Arrive in Tokyo. Japan’s bustling capital mixes the ultramodern and the traditional, from neon-lit skyscrapers and anime shops to cherry trees and temples. The opulent Meiji Shinto Shrine is known for its towering gate and surrounding forests and The Imperial Palace sits amid sprawling public gardens. The city is famed for its vibrant food scene, and its Shibuya and Harajuku districts are the heart of its trendy teen fashion scene.

Tokyo 3 nights

 

Days 2&3: Tokyo

For the next two days explore Tokyo at your leisure. At over 12 million people in the official metropolitan area alone, Tokyo is the core of the most populated urban areas in the world, (Greater Tokyo has a population of 35 million people). This huge, wealthy and fascinating metropolis brings high-tech visions of the future along side with glimpses of old Japan. There is something here for everyone.
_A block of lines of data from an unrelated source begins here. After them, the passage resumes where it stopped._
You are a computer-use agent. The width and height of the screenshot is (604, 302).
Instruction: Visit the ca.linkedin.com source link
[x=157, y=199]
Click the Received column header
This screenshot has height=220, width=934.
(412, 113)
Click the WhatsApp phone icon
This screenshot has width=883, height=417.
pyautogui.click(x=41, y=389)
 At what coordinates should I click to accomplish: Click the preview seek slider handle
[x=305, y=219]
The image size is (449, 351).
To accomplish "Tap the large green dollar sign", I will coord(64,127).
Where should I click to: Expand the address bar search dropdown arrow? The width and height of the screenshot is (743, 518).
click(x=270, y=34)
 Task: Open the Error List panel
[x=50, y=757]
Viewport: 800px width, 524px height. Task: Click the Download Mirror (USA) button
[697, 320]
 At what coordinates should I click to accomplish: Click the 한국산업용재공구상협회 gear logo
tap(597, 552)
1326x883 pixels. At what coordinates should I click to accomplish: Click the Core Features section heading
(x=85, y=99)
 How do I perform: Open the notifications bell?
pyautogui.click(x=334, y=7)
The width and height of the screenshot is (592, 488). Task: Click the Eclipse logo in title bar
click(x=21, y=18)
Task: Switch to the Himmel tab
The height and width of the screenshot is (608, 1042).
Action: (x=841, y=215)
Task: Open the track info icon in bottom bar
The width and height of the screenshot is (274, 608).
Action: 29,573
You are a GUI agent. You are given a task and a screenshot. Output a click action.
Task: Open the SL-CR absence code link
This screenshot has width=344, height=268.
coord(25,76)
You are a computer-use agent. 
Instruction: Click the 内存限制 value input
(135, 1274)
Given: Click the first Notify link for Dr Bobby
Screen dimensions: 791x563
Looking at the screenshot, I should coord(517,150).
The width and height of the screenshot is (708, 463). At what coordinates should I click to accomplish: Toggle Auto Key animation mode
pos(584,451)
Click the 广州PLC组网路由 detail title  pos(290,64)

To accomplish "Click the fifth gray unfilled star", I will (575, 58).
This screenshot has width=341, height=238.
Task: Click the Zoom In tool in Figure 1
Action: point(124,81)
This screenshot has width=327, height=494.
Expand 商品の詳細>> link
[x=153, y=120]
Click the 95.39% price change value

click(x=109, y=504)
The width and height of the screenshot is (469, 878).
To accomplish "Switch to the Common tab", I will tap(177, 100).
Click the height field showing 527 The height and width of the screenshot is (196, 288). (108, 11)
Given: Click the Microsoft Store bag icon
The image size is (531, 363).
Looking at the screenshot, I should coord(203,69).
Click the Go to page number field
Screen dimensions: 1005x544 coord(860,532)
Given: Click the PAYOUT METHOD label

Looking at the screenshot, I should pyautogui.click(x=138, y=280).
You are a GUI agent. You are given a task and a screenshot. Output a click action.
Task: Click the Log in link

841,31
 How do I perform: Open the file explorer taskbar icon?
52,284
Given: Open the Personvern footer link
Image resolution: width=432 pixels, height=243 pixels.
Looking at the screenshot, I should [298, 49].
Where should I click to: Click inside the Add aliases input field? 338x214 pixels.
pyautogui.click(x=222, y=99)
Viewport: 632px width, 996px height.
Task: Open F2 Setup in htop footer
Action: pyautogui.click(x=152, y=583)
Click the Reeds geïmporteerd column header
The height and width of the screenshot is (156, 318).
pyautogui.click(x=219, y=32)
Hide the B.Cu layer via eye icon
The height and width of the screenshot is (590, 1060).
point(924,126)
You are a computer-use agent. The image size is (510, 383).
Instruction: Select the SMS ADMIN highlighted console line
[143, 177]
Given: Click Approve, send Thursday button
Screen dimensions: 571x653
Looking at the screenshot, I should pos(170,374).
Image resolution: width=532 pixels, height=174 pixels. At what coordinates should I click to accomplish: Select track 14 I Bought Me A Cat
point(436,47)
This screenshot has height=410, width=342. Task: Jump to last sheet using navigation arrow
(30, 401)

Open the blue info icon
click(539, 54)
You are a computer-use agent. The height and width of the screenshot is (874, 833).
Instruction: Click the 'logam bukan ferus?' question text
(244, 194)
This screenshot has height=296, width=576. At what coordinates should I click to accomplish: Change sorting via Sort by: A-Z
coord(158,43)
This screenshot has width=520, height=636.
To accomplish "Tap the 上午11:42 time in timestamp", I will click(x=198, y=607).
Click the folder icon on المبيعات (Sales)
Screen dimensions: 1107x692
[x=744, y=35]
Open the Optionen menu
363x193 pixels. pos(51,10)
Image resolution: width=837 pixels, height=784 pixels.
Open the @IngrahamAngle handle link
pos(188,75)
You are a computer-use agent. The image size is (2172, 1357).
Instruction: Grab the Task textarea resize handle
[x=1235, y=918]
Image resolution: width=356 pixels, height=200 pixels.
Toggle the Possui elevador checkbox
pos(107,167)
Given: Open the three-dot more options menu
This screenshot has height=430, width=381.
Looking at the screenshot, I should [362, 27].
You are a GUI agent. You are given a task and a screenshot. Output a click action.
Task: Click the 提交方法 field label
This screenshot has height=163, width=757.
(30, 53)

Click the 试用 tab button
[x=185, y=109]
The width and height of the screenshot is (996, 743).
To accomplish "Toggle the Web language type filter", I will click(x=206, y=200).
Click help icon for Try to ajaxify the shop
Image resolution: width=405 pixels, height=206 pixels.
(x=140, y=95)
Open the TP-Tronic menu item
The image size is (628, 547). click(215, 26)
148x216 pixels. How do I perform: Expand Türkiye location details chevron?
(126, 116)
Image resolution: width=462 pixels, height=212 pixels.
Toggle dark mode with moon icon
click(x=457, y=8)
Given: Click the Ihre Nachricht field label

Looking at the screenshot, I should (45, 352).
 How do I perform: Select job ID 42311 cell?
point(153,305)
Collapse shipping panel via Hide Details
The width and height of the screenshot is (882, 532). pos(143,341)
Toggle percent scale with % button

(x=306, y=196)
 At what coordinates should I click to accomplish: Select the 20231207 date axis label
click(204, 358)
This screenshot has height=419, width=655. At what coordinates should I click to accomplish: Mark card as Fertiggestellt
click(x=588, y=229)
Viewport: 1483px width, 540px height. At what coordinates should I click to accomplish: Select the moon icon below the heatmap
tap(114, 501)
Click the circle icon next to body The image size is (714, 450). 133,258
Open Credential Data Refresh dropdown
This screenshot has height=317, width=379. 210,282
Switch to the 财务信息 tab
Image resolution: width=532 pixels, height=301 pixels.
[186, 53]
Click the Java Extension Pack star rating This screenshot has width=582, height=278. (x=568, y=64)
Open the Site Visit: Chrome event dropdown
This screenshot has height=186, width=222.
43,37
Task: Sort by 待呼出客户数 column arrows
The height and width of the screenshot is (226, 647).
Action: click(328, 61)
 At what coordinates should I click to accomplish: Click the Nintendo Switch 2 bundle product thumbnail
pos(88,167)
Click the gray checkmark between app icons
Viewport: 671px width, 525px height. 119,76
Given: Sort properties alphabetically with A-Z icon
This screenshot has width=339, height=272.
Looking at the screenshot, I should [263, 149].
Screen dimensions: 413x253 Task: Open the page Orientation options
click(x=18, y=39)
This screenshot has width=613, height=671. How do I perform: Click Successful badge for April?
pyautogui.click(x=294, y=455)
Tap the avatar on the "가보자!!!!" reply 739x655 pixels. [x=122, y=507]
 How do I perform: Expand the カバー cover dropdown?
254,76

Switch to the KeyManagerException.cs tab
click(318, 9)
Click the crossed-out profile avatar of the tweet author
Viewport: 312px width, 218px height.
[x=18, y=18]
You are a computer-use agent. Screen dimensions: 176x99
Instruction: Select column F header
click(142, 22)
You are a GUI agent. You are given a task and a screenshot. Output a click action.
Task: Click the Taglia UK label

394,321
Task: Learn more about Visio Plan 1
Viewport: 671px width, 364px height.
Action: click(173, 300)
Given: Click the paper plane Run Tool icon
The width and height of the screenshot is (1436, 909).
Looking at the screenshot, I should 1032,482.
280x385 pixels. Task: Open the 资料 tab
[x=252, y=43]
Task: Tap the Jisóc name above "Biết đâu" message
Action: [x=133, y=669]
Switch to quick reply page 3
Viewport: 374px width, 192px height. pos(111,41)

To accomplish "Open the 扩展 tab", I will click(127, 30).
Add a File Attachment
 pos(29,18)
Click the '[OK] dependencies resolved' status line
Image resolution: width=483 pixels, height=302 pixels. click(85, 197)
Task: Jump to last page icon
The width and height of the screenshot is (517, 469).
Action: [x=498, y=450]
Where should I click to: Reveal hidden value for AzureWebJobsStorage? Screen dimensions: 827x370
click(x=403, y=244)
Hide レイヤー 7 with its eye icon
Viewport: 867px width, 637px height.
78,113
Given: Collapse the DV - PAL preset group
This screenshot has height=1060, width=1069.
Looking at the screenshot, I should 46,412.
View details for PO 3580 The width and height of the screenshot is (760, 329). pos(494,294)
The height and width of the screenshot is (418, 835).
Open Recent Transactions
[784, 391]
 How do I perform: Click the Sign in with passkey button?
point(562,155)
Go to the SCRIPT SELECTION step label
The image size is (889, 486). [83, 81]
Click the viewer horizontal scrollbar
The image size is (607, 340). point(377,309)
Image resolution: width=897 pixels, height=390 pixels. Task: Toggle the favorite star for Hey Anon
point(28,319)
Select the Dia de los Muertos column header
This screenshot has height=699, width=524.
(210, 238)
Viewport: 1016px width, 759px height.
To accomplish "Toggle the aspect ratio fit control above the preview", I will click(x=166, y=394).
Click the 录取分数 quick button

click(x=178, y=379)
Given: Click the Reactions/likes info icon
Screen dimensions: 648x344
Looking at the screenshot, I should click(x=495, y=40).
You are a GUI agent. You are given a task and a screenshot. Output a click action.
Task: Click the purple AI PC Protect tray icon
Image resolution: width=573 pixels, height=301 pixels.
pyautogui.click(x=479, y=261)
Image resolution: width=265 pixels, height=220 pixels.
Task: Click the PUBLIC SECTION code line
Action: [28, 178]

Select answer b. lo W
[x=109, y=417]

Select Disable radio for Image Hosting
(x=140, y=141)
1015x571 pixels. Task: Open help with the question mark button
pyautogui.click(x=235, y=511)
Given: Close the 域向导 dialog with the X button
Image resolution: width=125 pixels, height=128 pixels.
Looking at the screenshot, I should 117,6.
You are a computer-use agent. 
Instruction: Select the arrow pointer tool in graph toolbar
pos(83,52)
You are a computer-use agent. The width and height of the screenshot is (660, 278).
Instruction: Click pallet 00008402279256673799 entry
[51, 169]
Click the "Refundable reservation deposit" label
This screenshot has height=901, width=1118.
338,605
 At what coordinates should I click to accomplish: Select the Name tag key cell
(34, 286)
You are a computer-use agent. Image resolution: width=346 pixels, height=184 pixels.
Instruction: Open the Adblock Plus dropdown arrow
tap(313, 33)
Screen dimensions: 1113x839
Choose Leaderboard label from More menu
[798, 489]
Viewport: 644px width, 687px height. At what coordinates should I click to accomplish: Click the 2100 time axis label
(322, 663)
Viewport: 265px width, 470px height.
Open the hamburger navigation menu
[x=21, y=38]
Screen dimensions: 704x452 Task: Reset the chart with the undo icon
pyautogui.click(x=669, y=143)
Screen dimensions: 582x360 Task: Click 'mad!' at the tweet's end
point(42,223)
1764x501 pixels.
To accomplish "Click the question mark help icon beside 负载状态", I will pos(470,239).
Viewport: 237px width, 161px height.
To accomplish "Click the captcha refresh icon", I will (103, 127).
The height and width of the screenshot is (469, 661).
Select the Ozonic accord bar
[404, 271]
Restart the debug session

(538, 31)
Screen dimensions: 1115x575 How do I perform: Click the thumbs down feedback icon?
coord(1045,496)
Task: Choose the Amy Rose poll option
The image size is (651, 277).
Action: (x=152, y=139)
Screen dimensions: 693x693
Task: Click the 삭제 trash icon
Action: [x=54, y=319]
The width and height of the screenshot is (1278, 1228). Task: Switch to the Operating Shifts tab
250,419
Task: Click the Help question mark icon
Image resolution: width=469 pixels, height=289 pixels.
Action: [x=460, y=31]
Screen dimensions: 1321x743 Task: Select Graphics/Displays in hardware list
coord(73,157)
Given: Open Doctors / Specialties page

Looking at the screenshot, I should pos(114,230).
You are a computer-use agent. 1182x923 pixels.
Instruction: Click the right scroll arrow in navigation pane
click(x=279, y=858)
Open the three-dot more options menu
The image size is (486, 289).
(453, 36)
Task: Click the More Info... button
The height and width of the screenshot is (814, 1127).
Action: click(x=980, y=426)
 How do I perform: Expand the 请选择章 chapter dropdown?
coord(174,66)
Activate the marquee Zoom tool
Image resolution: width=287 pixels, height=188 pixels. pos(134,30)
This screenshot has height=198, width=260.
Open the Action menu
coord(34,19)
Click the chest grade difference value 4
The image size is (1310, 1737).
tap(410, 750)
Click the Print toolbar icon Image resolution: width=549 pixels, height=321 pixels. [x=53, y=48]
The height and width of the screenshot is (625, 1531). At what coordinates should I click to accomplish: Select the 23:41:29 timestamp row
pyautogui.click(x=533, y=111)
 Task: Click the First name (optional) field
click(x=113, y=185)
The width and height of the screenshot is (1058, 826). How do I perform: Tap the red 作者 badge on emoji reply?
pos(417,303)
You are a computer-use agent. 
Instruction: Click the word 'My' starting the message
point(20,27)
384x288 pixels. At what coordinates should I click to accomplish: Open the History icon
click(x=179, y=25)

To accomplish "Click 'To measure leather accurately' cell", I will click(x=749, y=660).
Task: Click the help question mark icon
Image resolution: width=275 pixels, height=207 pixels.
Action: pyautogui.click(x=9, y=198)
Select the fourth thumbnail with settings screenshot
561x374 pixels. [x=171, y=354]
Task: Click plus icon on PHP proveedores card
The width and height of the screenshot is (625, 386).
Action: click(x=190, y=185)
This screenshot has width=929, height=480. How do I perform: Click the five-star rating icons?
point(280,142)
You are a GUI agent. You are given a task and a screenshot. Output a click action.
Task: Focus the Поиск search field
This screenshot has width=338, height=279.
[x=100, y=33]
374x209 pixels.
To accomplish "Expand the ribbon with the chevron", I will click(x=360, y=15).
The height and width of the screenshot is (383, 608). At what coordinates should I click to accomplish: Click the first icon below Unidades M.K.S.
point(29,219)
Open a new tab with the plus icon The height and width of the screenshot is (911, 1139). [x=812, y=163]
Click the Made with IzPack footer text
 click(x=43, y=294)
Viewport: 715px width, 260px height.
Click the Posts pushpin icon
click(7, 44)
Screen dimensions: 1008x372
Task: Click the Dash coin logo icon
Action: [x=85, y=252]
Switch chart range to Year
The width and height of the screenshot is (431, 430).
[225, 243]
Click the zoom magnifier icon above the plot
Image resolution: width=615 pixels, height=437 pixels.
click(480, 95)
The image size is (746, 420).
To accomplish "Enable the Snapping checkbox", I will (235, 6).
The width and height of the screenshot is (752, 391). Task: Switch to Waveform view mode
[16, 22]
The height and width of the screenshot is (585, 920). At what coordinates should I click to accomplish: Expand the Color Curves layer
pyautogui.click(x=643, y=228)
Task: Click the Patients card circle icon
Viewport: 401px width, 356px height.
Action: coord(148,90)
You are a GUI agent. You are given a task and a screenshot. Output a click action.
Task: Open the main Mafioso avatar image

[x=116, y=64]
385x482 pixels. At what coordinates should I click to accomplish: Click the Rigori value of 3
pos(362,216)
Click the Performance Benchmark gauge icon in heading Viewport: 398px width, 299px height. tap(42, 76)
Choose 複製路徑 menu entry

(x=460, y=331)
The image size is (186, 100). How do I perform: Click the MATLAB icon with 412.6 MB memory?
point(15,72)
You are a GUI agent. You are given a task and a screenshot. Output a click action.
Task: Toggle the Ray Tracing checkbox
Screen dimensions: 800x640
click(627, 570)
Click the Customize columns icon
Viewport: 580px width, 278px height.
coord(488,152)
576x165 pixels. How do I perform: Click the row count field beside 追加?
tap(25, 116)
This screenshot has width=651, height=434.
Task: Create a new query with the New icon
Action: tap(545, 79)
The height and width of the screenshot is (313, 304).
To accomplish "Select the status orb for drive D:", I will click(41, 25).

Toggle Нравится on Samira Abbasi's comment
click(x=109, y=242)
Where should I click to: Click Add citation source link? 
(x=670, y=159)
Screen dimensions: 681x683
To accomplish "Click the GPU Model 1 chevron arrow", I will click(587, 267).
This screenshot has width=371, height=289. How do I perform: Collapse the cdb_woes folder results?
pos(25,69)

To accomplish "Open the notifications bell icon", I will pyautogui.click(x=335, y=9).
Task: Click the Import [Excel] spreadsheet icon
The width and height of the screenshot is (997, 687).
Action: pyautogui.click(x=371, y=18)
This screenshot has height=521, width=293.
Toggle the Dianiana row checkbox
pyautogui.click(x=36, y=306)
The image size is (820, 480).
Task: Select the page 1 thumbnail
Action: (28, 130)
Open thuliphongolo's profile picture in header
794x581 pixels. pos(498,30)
photo courtesy of JTB Japan Specialists

 

Day 4: Hakone

Check out of your accommodation and make your way to Odawara Station, using your JR Pass. From here, use your Hakone Free Pass to explore the area at your leisure before making your way to your accommodation. Stay for a night in a traditional ryokan with hot spring baths. Here Futon mattresses will be prepared on the tatami mat floor and a Japanese ‘kaiseki’ cuisine will be served.

Hakone is located in the mountainous far west of Kanagawa Prefecture, on the eastern side of Hakone Pass about 1hr 15 mins from Tokyo. Most of the town is within the borders of the volcanically active Fuji-Hakone-Izu National Park, and centred around Lake Ashi.  Hakone is famous for hot springs, outdoor activities, and natural beauty with the view of nearby Mt. Fuji.  Besides being the home of Japan’s oldest and most famous spa, the town has an interesting history, beautiful surroundings and a cool climate all year round. This makes it one of the most popular destinations among Japanese and international tourists looking for a break from Tokyo.

photo courtesy of JTB Japan Specialists

Hakone 1 night

 

Day 5: Takayama

This morning make your way to Takayama using your JR Pass (approx. 5 hours in total). On arrival you will be free to explore for the rest of the day.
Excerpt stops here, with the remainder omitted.